━━━ Passage provided ━━━

But with that being said, every young king is bound to be crucified. No one’s ever going to see [your drive] in the beginning. All those billionaires that dropped out of school, and then made billions, I’m sure when they did it, no one was really for it. You’re gonna make these kinds of decisions in your life that you know are gonna be beneficial to you, but the rest of the world isn’t necessarily gonna see it like that, and you’re gonna get crucified for those decisions. But in the long run, [those decisions] are gonna make you a young king.

2. “S.L.A.V.E.” feat. Quake & Kirsten Olivia
Next up is the title track, boasting a strong feature from Quake. It’s always been good to hear these two together on a track, ever since The Search. The production is dark, and the rhyming is on point. One couplet – sung powerfully by Kirsten Olivia – immediately stands out in the opening seconds, which gets repeated in the chorus: “I’ve been through some things, I survived the times/ And even in my darkest days, my light still shines…”

3. “Rich Already”
Following “S.L.A.V.E.” is the first single off the EP – and one of the stronger cuts off S.L.A.V.E. – “Rich Already”. Chris Noxx handles the production, as Kayo delivers some of the best verses off the entire EP, talking about the frustrations he’s had as well as the things he’s learned in the music industry – something Kayo touches on in our interview:

Kayo: Being a new artist in a major infrastructure like this brings restrictions that can be very frustrating if you don’t really understand the situation that you’re in. Now that I’ve gone through all these different things – and I don’t want to speak on it too much – but the whole recording process for this album, being on a label, has been extremely good, but frustrating at times. And now that I have this kind of renewed inspiration and energy towards it, I really want to move forward with that mindset.

4. “Anybody Out There”
Here, we get one of the more different songs we’ve heard from Kayo, featuring an electric guitar-driven backdrop and rock-n-rollish chorus. As unexpected as it may be, it works. I can see crossover potential in this one.

5. “Jaded”
On “Jaded”, Kayo talks about how the music industry has changed how he interacts with other people, and his struggle with these changes: “I don’t wanna end up changing for the sake of fame/ But it’s hard when childhood heroes praising your name…” The chorus is solid, and the production is tight.

6. “Transitions” feat. Cam Smith and 7. “What You Want”

━━━ Given data ━━━

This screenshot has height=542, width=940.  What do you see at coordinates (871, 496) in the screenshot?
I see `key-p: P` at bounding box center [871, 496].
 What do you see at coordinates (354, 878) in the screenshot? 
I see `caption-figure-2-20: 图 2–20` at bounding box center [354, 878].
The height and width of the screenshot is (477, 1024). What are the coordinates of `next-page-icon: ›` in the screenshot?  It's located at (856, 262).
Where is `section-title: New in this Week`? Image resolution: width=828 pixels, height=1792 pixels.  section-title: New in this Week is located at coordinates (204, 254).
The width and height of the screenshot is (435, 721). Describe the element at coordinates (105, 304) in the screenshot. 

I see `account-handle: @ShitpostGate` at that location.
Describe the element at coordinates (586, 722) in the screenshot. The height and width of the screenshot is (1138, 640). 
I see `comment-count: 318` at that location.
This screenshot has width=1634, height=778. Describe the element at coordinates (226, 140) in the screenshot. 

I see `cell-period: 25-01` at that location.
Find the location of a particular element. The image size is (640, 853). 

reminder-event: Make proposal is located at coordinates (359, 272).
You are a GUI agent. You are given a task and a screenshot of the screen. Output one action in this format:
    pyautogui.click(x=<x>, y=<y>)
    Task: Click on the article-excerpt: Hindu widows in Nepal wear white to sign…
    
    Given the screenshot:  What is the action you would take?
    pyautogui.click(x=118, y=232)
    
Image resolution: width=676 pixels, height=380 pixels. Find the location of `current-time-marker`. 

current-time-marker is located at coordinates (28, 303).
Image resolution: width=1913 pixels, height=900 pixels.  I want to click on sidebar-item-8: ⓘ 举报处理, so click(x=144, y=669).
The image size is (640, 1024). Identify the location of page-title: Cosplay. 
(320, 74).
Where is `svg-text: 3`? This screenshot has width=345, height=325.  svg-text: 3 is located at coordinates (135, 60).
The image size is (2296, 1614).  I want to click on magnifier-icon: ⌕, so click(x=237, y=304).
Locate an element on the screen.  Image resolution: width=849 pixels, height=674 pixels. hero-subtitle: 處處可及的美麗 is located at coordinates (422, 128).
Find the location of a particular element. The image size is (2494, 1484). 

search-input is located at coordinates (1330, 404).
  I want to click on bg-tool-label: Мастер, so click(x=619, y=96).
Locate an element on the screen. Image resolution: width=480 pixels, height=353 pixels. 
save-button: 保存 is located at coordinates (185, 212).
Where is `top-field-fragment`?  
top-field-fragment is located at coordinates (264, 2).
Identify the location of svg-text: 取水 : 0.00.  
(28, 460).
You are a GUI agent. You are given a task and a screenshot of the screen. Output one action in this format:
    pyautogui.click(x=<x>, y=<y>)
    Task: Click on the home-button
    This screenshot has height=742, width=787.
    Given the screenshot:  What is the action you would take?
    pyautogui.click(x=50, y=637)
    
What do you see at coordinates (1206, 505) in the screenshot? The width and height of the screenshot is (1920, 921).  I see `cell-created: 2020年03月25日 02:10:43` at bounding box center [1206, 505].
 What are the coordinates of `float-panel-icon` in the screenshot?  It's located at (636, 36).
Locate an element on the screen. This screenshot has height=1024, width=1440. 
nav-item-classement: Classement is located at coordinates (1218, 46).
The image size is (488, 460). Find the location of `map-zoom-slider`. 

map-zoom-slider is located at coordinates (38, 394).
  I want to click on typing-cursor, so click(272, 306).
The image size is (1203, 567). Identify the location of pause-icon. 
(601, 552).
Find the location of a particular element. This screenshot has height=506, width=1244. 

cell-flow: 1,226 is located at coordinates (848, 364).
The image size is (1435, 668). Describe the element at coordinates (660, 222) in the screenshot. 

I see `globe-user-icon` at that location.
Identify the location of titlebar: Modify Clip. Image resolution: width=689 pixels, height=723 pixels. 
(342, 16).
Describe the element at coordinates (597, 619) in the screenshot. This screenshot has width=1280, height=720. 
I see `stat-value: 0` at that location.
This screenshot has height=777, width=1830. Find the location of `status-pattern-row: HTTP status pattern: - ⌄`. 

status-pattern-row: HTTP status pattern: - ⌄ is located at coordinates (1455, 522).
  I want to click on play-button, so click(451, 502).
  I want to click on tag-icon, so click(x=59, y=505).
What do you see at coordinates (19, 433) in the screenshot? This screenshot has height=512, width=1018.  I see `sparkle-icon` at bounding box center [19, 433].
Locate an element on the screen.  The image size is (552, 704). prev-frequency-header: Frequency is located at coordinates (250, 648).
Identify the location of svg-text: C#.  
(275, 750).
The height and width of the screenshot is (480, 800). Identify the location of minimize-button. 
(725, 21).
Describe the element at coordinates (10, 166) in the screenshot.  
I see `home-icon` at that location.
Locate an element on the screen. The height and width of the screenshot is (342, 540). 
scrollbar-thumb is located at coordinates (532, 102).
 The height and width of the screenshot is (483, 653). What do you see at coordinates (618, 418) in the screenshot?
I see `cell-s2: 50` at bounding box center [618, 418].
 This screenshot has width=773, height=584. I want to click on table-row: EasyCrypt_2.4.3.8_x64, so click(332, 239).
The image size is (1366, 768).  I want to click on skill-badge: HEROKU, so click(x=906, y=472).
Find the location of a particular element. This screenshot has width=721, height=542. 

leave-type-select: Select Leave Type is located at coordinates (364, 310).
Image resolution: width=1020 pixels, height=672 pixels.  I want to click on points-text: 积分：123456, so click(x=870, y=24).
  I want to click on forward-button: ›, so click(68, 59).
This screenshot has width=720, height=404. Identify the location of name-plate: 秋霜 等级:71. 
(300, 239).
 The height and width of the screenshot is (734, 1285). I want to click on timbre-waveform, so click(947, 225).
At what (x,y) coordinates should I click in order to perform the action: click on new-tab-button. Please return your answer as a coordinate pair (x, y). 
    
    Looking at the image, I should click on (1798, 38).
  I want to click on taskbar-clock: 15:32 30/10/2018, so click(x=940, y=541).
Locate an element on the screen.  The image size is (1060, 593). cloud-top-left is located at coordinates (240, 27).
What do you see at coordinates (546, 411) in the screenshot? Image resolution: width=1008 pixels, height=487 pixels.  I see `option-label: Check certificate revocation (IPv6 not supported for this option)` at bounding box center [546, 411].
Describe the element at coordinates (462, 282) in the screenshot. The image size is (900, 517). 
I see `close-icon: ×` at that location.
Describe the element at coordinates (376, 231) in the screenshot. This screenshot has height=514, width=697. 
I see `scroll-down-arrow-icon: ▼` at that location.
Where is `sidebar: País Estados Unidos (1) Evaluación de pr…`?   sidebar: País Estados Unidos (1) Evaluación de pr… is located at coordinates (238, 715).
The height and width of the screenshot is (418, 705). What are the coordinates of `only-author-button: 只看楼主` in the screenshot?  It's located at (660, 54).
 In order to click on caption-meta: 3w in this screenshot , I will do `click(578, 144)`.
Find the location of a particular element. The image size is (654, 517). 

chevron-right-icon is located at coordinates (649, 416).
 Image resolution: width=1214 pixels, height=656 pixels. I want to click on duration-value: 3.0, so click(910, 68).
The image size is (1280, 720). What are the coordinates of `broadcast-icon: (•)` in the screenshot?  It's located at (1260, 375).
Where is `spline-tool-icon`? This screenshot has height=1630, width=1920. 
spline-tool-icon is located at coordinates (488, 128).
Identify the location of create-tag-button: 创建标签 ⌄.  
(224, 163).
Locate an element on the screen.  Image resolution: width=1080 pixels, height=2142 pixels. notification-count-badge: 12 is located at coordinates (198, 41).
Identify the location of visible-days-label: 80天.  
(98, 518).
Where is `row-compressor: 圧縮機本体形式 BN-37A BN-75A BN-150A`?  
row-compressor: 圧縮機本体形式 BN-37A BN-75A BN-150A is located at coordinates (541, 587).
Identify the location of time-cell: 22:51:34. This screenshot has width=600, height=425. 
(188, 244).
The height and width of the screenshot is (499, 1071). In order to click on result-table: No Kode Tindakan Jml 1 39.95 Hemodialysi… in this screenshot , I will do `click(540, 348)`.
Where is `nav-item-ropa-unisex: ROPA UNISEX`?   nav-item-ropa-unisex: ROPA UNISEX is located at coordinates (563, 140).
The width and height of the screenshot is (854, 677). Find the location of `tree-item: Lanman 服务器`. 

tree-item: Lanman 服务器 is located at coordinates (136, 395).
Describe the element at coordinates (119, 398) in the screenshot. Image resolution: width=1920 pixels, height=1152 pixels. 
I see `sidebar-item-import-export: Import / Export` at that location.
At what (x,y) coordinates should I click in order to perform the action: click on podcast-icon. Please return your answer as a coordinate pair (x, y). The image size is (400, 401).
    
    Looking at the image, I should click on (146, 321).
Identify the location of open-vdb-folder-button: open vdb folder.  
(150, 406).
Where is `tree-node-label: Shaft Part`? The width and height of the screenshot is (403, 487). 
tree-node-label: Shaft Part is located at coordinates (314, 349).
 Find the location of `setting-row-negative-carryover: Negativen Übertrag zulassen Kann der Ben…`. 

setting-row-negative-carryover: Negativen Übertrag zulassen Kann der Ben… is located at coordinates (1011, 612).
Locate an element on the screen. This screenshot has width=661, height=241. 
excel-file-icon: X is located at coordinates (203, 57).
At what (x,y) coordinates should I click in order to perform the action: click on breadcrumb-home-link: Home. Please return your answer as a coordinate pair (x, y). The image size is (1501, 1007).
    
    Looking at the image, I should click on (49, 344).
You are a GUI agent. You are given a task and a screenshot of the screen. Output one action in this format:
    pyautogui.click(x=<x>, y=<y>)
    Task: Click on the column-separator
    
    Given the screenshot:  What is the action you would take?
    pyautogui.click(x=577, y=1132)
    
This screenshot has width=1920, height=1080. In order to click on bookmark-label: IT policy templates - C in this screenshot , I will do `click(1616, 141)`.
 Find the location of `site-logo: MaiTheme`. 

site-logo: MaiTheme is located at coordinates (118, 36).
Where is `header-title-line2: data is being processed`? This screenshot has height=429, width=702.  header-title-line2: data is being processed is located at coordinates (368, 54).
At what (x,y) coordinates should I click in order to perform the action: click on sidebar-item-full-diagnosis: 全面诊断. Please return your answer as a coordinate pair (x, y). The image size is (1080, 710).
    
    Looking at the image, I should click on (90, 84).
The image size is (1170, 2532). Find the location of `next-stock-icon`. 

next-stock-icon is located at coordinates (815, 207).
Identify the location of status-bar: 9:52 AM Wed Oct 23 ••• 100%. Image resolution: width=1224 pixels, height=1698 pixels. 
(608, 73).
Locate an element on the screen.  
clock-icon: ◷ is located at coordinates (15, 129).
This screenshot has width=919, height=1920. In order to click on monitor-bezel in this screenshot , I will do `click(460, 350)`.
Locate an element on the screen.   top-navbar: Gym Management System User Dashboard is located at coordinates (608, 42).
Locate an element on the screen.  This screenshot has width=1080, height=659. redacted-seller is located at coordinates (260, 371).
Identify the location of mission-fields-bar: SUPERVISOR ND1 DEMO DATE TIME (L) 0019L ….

━━━

Problem details:
Transcribe the portion of the EP review starting at "But with that" and ending at "a young king.". The lines above come from a separate source and are unrelated to the EP review.

Final answer:
But with that being said, every young king is bound to be crucified. No one’s ever going to see [your drive] in the beginning. All those billionaires that dropped out of school, and then made billions, I’m sure when they did it, no one was really for it. You’re gonna make these kinds of decisions in your life that you know are gonna be beneficial to you, but the rest of the world isn’t necessarily gonna see it like that, and you’re gonna get crucified for those decisions. But in the long run, [those decisions] are gonna make you a young king.